PROMPT :: Only the lines from the one containing "Click the jnphotographs.co.uk address field" to the end of the data should be copied, exactly and without pictures.
= Beginning of Section =
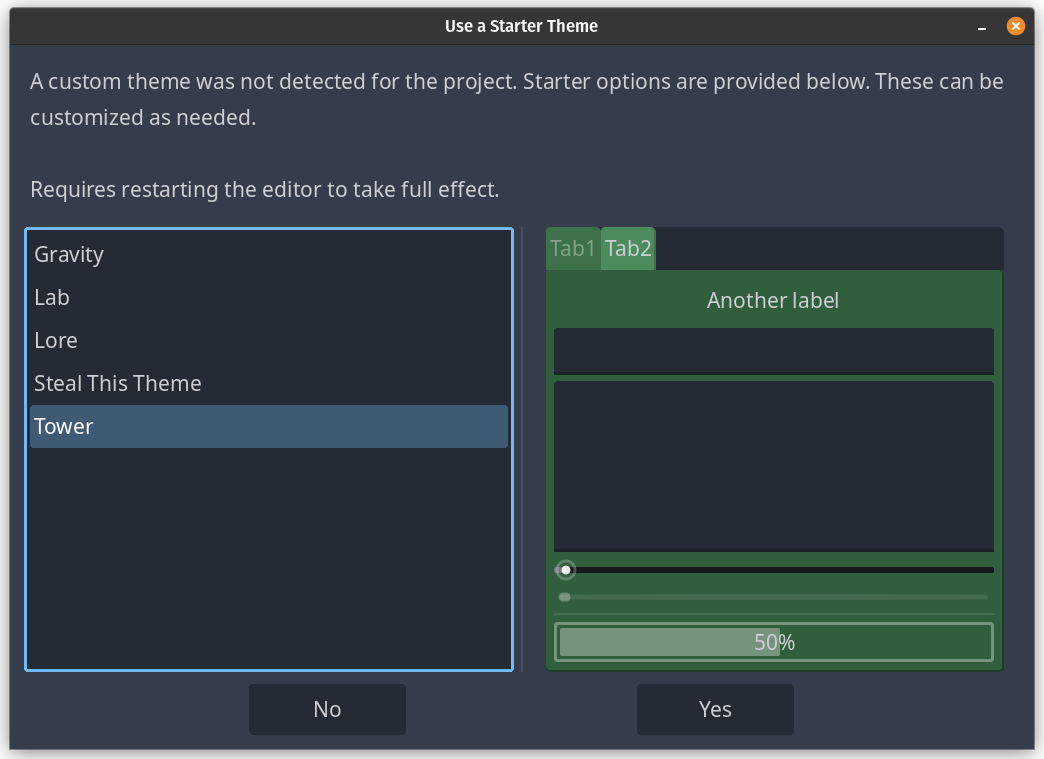Click the thin horizontal scrollbar grabber
1044x759 pixels.
pyautogui.click(x=565, y=597)
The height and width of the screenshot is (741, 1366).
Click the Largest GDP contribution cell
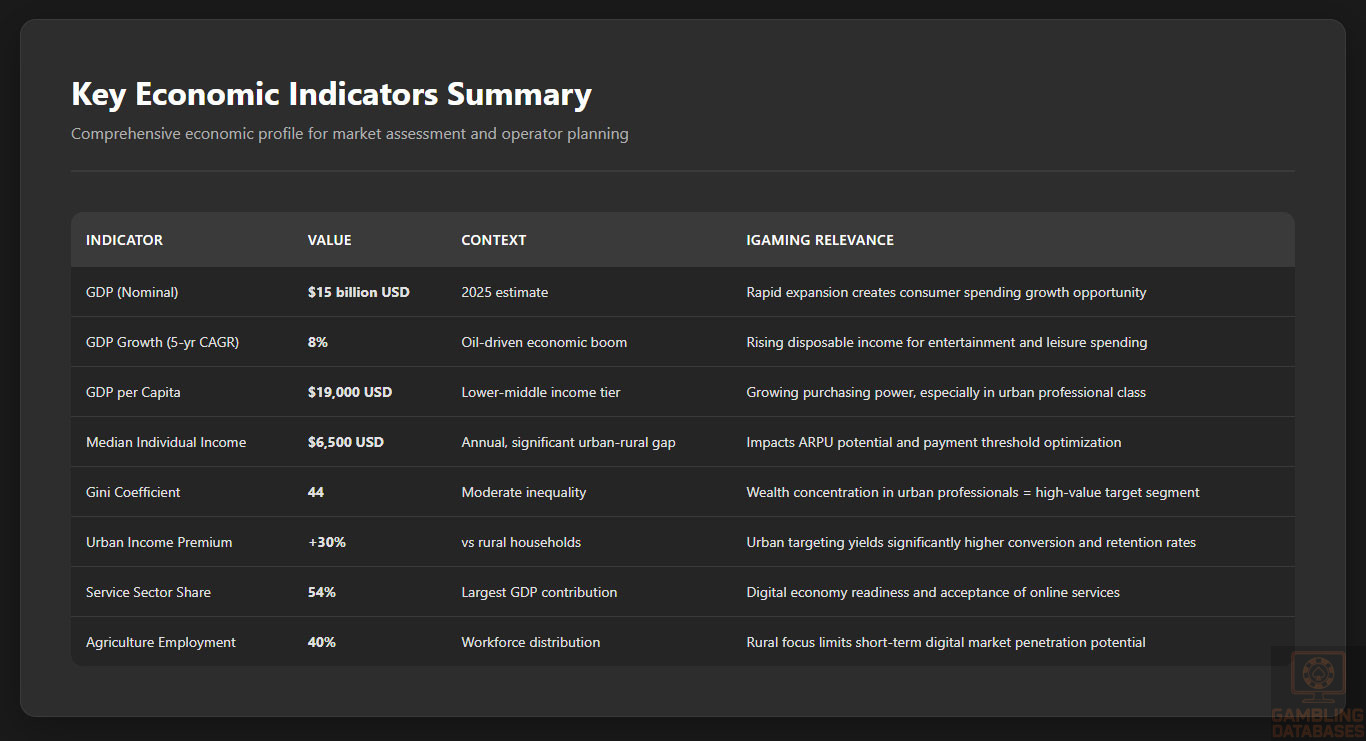pos(539,593)
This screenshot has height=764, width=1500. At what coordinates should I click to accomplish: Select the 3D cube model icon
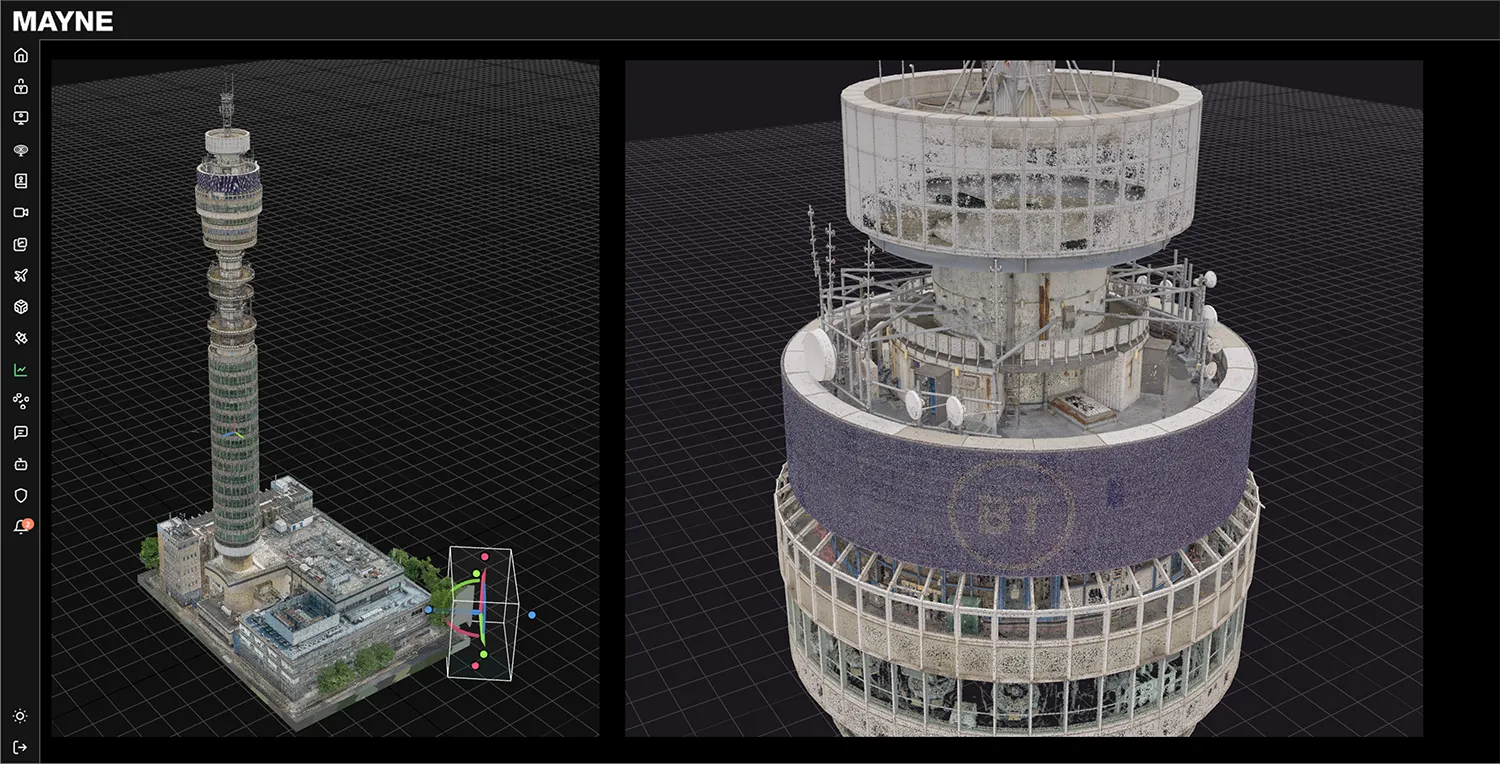pyautogui.click(x=21, y=306)
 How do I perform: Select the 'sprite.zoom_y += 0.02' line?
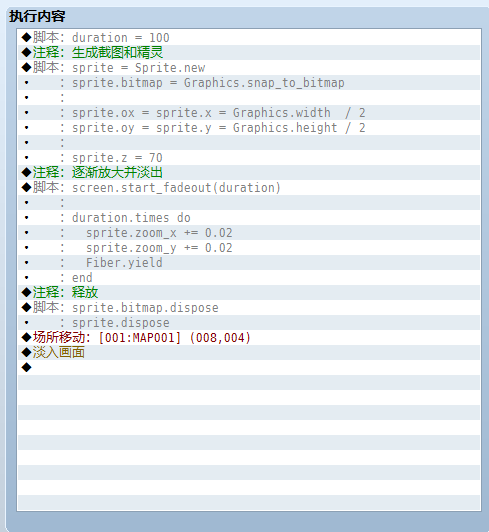pyautogui.click(x=249, y=248)
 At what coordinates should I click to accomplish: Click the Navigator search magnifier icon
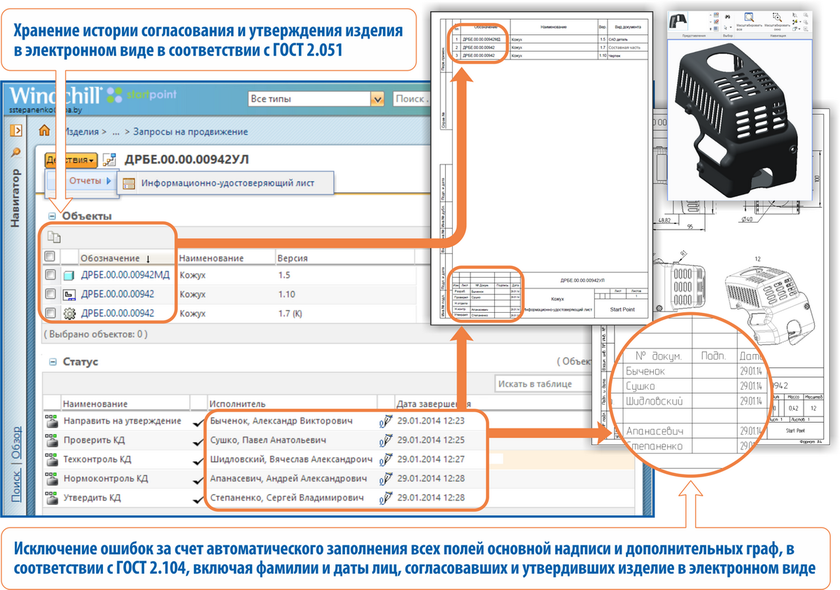tap(15, 152)
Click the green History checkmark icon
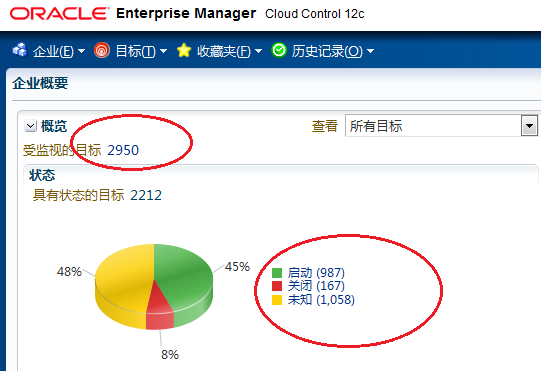This screenshot has height=371, width=541. (279, 50)
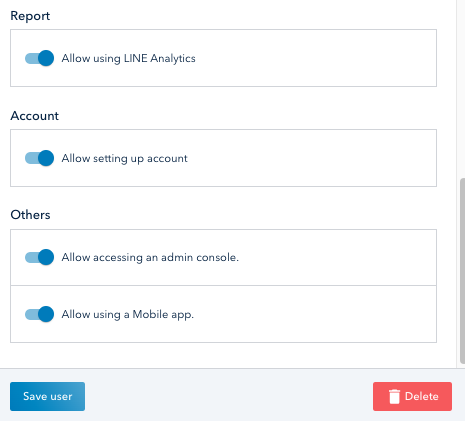The image size is (465, 421).
Task: Click the Others section heading
Action: [x=30, y=215]
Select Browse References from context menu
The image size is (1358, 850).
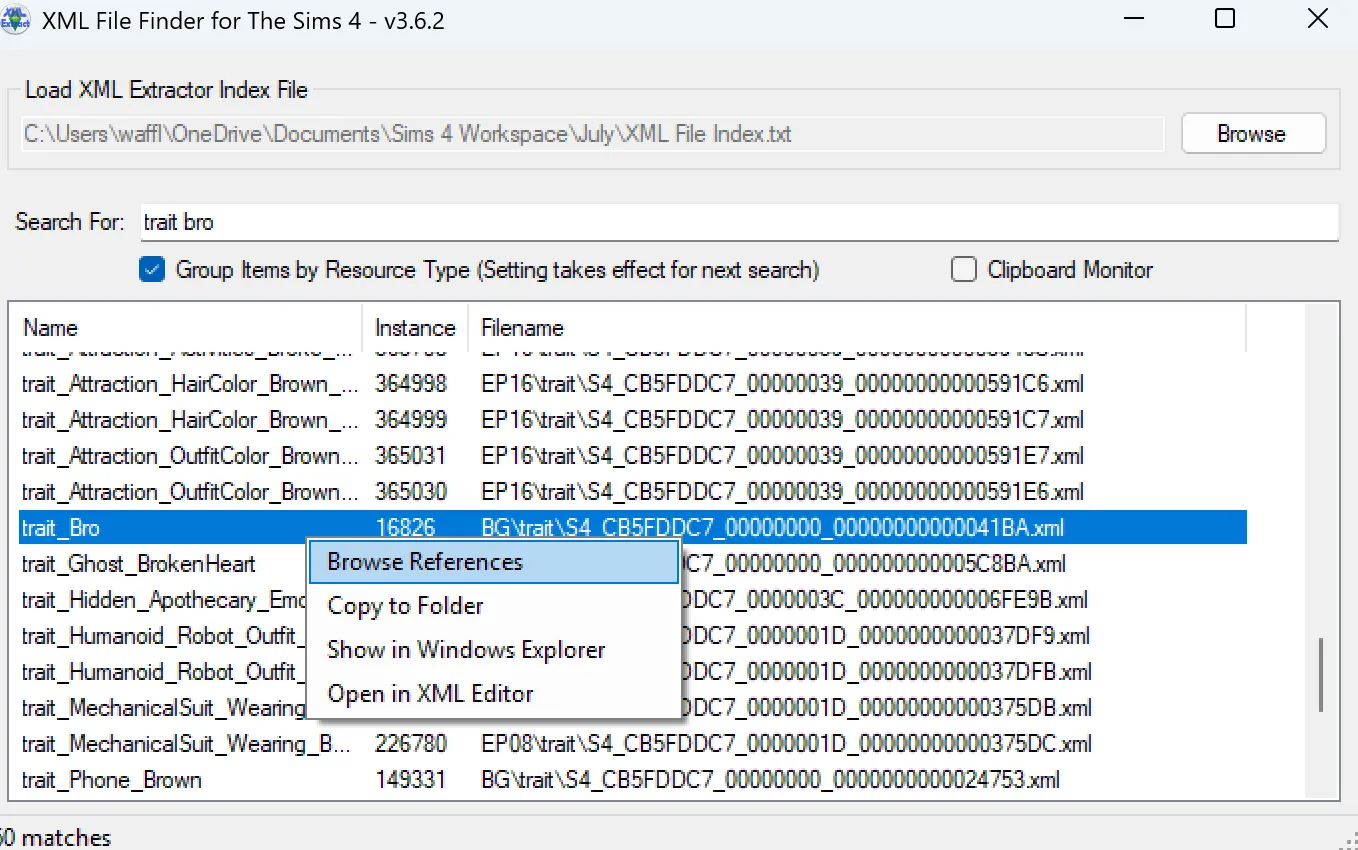(424, 562)
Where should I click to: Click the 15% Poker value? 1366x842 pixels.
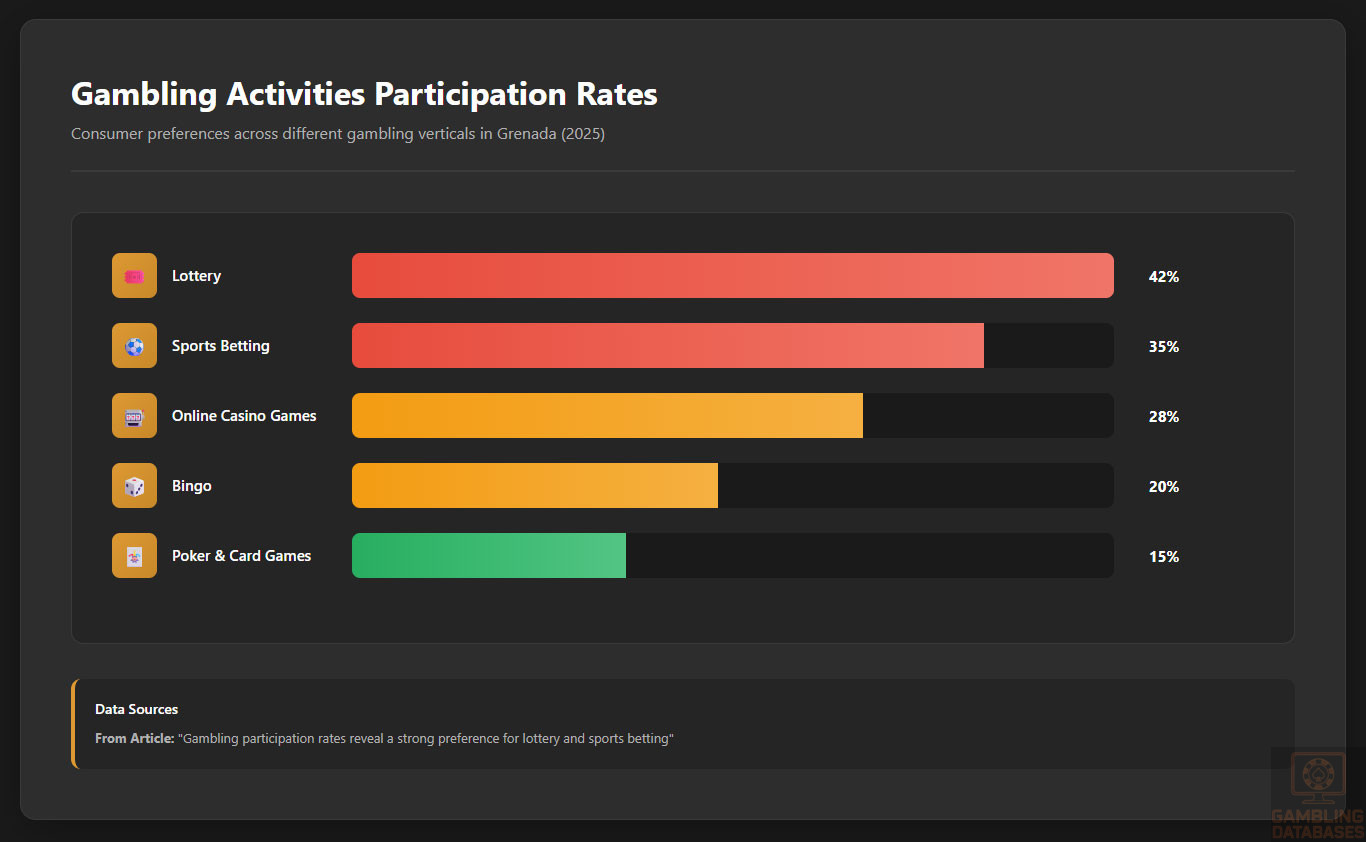tap(1164, 557)
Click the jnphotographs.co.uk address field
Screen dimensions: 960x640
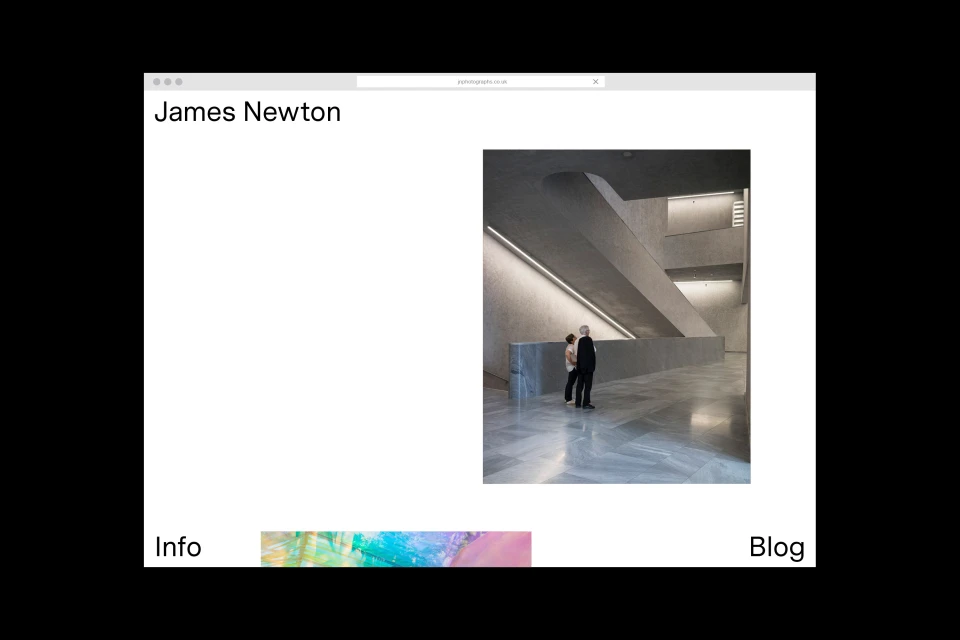(x=481, y=82)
= End of Section =
ANSWER FOR THE TASK ::
Click the jnphotographs.co.uk address field
Screen dimensions: 960x640
(x=481, y=82)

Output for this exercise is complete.